BEGIN Extracted records

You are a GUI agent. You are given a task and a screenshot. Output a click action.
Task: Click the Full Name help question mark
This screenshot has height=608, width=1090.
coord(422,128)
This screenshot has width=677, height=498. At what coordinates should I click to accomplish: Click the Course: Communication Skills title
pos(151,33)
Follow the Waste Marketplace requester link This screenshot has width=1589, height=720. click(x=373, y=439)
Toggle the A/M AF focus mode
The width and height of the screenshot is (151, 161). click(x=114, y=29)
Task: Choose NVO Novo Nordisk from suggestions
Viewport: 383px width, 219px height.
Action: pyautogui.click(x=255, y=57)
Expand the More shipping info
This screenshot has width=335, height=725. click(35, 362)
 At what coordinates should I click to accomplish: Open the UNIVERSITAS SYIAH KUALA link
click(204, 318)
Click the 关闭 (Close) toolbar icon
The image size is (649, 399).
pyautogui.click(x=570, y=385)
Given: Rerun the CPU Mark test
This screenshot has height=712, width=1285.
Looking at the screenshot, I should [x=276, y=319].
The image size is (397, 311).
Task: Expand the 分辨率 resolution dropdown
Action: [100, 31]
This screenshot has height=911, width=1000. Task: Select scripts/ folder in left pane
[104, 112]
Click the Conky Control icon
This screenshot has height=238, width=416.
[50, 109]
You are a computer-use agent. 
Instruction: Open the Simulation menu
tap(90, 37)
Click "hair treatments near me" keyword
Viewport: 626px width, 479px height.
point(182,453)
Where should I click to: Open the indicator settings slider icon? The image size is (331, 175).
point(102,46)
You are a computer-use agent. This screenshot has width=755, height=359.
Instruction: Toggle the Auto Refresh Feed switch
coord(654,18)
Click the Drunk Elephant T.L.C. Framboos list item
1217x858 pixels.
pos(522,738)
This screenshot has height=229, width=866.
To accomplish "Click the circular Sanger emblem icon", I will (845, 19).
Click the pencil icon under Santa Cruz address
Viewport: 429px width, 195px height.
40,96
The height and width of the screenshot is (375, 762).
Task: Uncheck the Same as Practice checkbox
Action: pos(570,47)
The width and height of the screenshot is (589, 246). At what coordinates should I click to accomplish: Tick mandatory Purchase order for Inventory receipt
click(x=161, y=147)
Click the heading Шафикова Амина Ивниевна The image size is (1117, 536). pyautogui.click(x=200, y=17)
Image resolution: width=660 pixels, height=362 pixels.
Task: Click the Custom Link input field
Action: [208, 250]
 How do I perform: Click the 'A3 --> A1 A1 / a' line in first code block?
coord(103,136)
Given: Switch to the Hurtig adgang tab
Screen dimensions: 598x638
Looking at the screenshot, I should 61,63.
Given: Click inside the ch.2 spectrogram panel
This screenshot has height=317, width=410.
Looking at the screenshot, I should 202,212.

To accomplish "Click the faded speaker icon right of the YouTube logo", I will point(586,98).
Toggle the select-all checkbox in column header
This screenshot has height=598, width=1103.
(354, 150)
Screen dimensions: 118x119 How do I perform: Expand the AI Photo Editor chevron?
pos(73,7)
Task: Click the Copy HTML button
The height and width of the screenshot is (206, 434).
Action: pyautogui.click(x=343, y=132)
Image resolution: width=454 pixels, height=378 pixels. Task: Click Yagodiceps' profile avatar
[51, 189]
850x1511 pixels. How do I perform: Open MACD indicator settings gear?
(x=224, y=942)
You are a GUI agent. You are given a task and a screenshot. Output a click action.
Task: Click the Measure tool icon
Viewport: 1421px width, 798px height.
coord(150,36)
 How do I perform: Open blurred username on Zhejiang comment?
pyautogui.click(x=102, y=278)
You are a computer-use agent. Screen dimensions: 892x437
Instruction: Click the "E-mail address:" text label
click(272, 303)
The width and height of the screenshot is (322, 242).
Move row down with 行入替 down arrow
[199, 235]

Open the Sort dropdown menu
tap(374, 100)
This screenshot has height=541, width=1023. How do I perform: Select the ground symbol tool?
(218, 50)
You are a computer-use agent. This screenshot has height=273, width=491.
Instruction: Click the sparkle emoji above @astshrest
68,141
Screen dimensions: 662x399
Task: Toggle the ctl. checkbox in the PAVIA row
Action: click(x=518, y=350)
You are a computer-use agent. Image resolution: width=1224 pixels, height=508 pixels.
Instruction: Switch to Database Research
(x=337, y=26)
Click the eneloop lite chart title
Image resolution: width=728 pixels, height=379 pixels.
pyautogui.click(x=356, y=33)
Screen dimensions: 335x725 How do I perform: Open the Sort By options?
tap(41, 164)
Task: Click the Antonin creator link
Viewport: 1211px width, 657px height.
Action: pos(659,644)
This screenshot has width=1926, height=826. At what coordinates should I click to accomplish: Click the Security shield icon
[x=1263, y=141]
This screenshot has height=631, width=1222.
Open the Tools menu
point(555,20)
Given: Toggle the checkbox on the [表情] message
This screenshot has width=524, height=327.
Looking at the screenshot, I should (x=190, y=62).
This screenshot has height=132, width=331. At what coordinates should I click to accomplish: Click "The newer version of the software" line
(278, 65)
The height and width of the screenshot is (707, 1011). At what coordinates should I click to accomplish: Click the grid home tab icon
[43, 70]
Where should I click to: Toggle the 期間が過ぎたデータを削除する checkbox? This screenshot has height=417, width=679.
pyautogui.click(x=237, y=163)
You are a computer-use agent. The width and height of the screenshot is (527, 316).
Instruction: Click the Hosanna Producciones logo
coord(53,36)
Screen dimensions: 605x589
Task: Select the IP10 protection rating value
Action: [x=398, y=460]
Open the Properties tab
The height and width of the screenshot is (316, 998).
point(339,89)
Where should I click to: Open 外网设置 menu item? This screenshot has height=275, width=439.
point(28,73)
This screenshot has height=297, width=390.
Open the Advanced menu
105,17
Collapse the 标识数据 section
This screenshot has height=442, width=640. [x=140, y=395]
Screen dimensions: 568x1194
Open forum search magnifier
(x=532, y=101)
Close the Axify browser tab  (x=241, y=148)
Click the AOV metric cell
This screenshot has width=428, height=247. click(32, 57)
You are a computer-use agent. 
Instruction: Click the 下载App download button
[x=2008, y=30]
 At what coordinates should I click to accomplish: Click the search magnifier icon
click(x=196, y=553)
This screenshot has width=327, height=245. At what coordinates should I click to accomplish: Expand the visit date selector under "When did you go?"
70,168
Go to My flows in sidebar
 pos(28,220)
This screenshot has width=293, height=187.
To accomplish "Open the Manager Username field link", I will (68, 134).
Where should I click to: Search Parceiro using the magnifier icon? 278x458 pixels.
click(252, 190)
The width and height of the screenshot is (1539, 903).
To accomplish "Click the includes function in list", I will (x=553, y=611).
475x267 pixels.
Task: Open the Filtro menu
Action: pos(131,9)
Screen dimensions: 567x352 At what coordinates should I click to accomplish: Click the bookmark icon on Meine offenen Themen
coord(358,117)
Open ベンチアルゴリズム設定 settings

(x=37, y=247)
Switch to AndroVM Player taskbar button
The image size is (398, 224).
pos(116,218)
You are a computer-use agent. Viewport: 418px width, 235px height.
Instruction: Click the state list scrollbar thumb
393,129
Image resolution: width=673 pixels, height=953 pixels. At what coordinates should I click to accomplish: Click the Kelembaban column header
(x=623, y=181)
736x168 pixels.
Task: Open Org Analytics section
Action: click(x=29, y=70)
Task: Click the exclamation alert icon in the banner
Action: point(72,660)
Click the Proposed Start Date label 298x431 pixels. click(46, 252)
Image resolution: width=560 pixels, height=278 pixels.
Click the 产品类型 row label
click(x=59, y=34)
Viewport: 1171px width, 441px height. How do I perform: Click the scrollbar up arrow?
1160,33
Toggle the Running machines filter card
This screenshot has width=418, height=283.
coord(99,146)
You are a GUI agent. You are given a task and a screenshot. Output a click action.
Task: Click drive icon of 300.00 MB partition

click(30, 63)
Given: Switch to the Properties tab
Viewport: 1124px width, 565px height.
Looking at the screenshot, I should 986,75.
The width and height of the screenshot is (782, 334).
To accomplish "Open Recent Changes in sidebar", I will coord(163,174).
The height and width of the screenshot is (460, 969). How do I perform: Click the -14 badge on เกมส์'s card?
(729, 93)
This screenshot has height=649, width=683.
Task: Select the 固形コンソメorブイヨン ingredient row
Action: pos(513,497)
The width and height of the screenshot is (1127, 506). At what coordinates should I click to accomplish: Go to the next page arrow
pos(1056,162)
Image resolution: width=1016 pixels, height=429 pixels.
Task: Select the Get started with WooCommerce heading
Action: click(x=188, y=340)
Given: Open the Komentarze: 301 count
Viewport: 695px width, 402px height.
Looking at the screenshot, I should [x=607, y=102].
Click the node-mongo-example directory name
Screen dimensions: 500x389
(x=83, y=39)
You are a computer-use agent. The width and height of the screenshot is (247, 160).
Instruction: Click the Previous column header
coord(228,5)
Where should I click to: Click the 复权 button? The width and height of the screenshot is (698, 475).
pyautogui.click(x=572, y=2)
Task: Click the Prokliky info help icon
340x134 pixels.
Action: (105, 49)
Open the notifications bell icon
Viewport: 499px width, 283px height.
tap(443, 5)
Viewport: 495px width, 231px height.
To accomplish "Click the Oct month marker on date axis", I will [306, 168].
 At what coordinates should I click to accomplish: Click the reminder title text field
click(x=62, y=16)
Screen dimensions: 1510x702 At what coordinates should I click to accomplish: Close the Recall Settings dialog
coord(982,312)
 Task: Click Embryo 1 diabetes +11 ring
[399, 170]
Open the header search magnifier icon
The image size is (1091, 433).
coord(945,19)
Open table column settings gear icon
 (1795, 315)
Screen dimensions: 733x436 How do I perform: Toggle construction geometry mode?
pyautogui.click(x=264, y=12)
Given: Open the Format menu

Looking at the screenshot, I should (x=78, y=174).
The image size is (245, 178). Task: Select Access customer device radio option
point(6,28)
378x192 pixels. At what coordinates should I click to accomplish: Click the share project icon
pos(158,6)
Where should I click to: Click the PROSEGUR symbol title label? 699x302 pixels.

END Extracted records

The lines above, starting at the one with "This screenshot has height=541, width=1023." and ending at the one with "has height=273, width=491.", are the only ones to return, exactly as written.

This screenshot has height=541, width=1023. How do I perform: Select the ground symbol tool?
(218, 50)
You are a computer-use agent. This screenshot has height=273, width=491.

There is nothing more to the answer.